Gentoo penguins call to each other so they can stick together and hone in on prey while foraging for krill in the sea, a study of more than 200 hours of penguincam footage reveals. It is one of the most comprehensive studies to use a penguin-borne camera to date.
The penguins have a special call that they use offshore compared with their land-based communications, finds the study, published in Scientific Reports. How penguins call to each other at sea has been a mystery for many years due to the difficulty of listening in when the penguins are off swimming and diving in the wild.
"When engaged in group behaviours, individuals use a diverse repertoire of calls. Calls may enable group-living birds to exchange information, gather group members, and coordinate group movements across various contexts," the researchers, led by Noori Choi of the Korea Polar Research Institute and the University of Nebraska, wrote in the study.
A total of 26 adult gentoo penguins were monitored for two breeding seasons between 2014 and 2016. The scientists captured them just after leaving their nests on the way to the ocean. They attached video cameras to the heads and bodies of each penguin, before releasing them. The cameras rolled for eight hours before running out of power.

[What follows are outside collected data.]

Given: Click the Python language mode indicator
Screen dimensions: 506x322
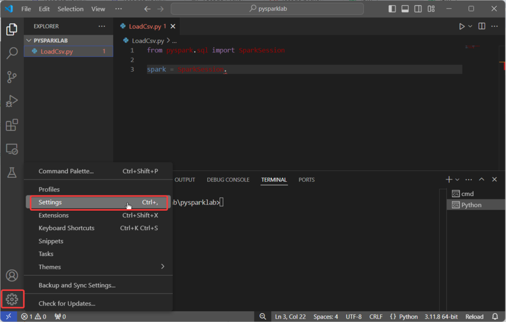Looking at the screenshot, I should pyautogui.click(x=404, y=316).
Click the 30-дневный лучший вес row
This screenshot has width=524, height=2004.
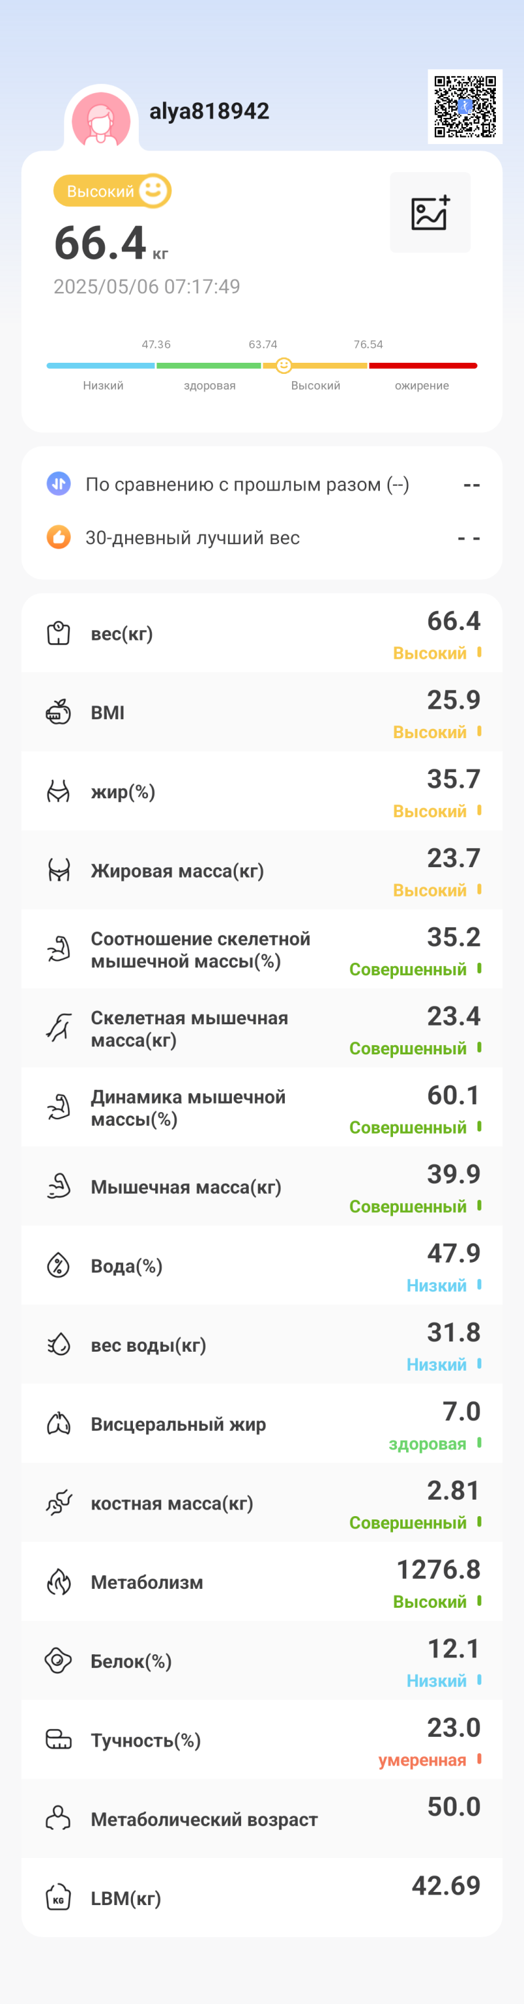coord(262,538)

Nearly 600 individual penguin calls were recorded. Almost half of these seemed to be regrouping calls, leading to penguins coming together within one minute. After a call the penguins spent less time diving and more time heading over to where the calling penguin was, the researchers found.

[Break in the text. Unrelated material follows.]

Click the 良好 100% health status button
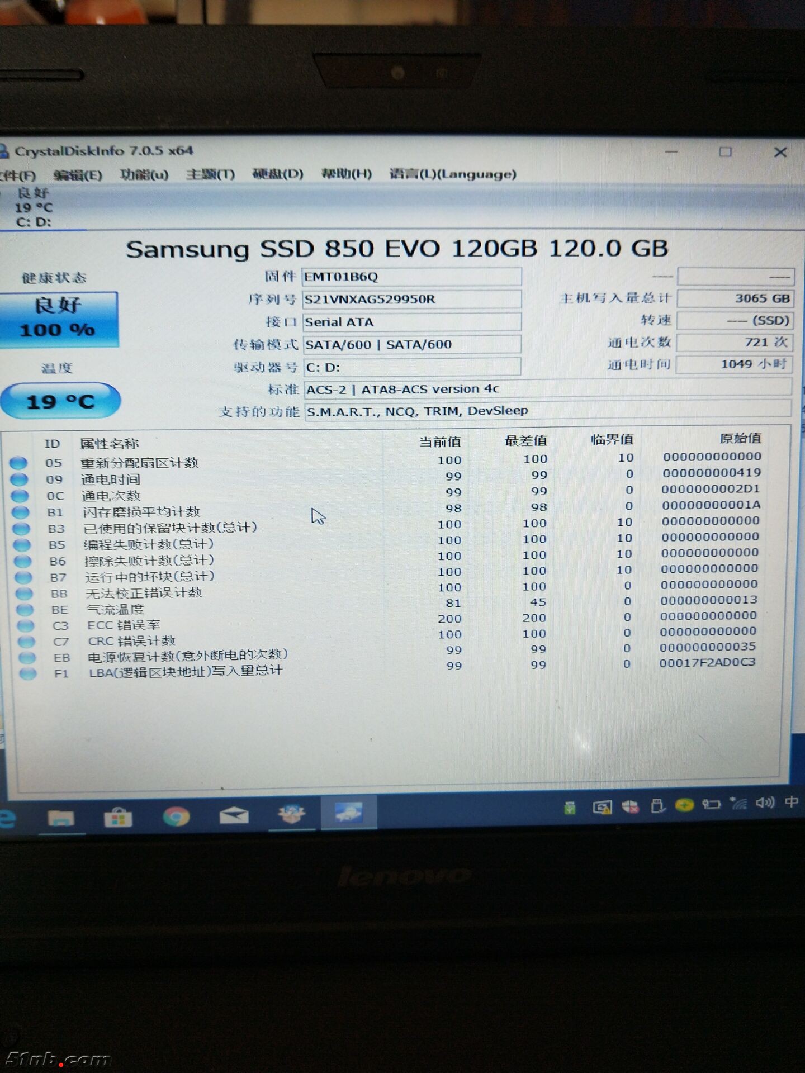This screenshot has width=805, height=1073. point(58,319)
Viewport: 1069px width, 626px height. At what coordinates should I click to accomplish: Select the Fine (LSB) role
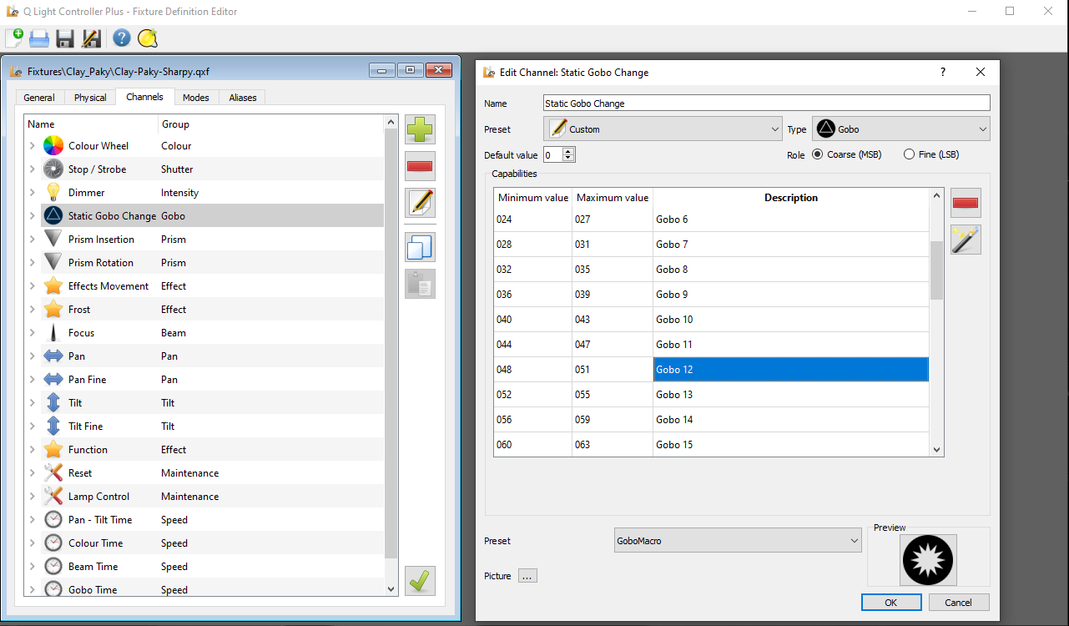click(x=910, y=154)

It's thought that grouping together while feeding could help the penguins feed. Their prey – 99% of which is Antarctic krill – move in swarms. When one penguin comes across a swarm, calling in the rest of the group could maximise their hunting ability.

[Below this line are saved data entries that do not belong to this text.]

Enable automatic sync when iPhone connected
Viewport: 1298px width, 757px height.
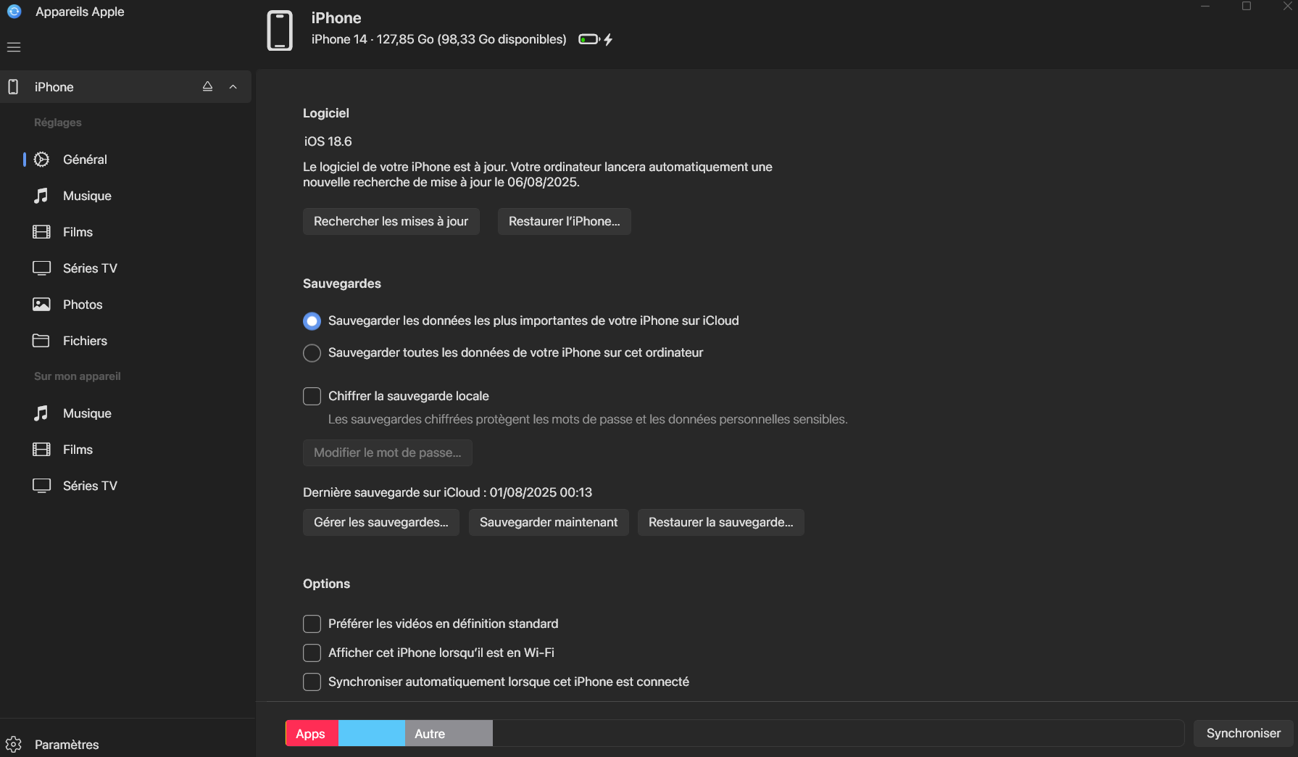tap(312, 682)
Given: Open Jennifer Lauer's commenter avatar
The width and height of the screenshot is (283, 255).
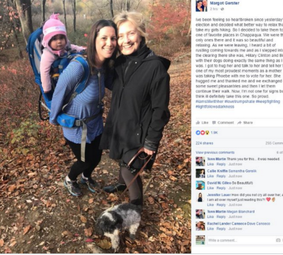Looking at the screenshot, I should 200,197.
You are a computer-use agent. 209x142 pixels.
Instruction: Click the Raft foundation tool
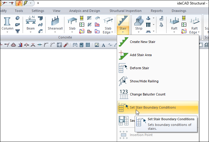point(174,24)
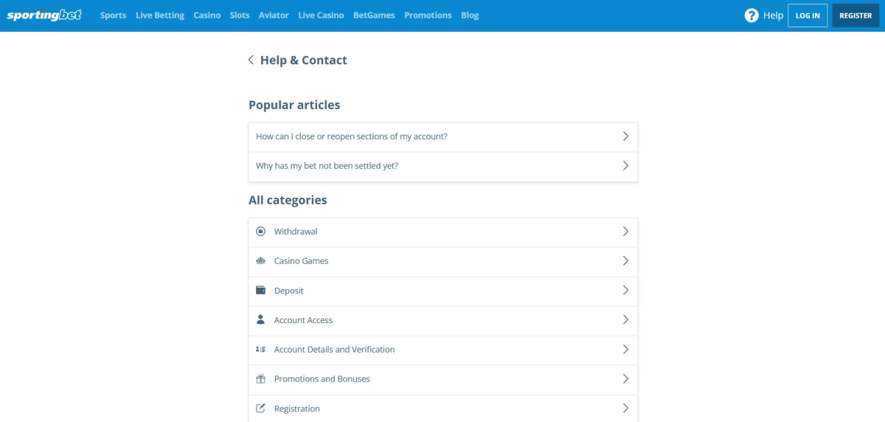Click the Registration pencil icon

tap(260, 409)
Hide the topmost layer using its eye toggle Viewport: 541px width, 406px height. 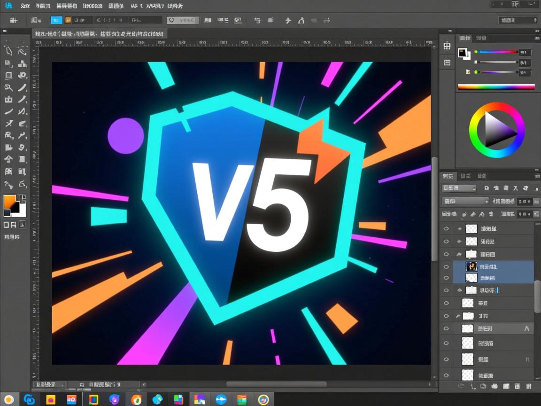446,229
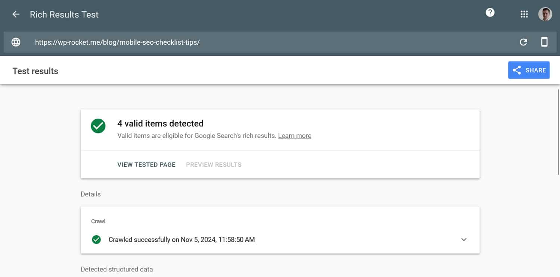The width and height of the screenshot is (560, 277).
Task: Click the share icon inside the Share button
Action: point(517,70)
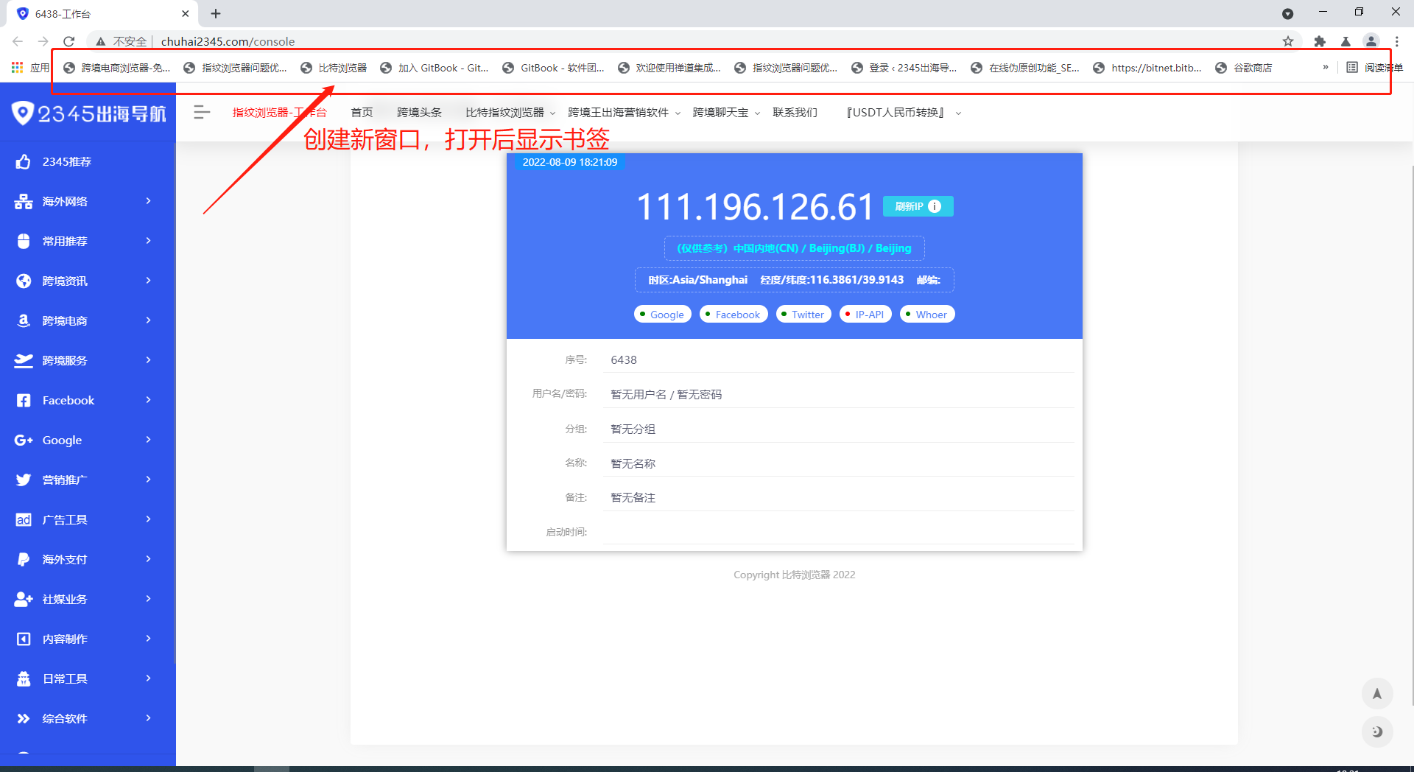Viewport: 1414px width, 772px height.
Task: Click the 2345出海导航 logo
Action: tap(88, 113)
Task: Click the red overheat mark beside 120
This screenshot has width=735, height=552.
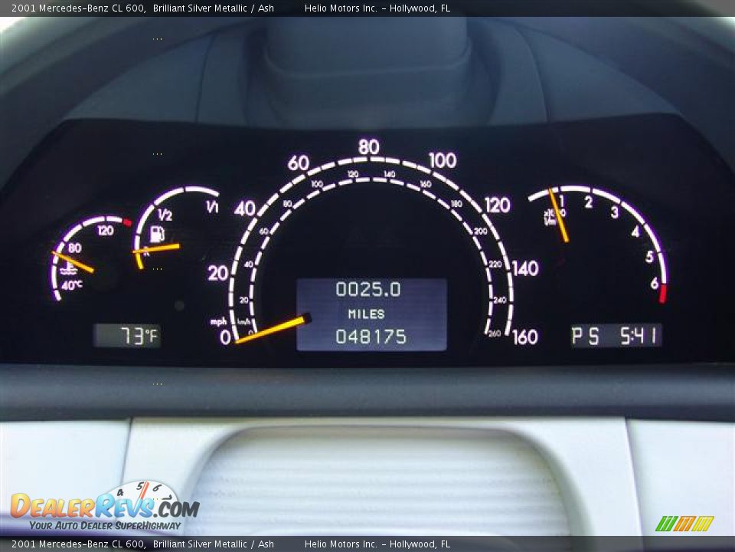Action: 127,223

But the other half of calls didn't immediately result in penguins grouping. Exactly what the penguins were communicating with these calls is not yet known. Further study of penguins in the wild could shed more light on this and other kinds of penguin communication.
Next the researchers plan to put cameras on multiple penguins in a single group, to get a better view of dynamics in a single population.
"Information on their interactions may enable us to better understand penguin foraging behaviour and test our hypotheses regarding the evolutionary significance of group foraging in penguins," the authors conclude.